There’s certainly a pretty penny to be made from the Pettibon works. Last week, advisors said they were being offered the large wave paintings for $1.2 million a pop, with several of them spoken for. But the gallery’s real red meat is in the ancillary gallery spaces that run from one side of the building and into the back. De Pourtalès said that the gallery’s artists were asked to make new work to inaugurate the space, and there are freshly made paintings by Josh Smith, Harold Ancart, Oscar Murillo, and Lisa Yuskavage lining the walls. According to a price list left in one of the galleries, all of those are on reserve already (the day before the gallery opens!) and priced in the mid six-figures.
“Most of the artists came to the opening, and we really want them to be interested in the Paris space,” de Pourtalès said.
And the gallery is also successfully moving some older inventory. Yayoi Kusama’s INFINITY NETS (KOZPP) (2017) is priced at $2 million and on reserve, as is Maypole, a 2000 painting by Luc Tuymans, priced at $2.5 million. Not yet snapped up (as of Tuesday afternoon, that is) are a Jeff Koons gazing ball sculpture, Gazing Ball (Diana) (2013), priced at $2.8 million, and a large Yuskavage painting, The Big Pileup (2015), on sale for $1.2 million.
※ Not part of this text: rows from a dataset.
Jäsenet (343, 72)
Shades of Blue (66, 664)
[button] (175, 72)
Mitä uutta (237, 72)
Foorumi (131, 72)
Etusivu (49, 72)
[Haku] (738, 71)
De Pourtalès said that, while the space will be an important venue for its artists to debut new work, it will also become the de facto European headquarters for the gallery. And given the dueling crises facing Hong Kong and London, Paris may soon become the city that comes after New York in terms of prominence for the gallery.
“David’s very happy with the London space, but with what’s happening, it will be the only gallery he’ll have in Europe,” de Pourtalès said. “We’re going to be able to do secondary market business, but we’ll see how it goes—it needs to be very organic and instinctive.”
To that end, the next show will of be historical work by Dan Flavin, which not only strengthens the secondary market status of the gallery, but also echoes back to the ghosts of the gallery’s past—Yvon Lambert showed Flavin as early as 1974.
“Yvon had this kind of minimal idea of a program, which David is very interested in as well,” de Pourtalès said.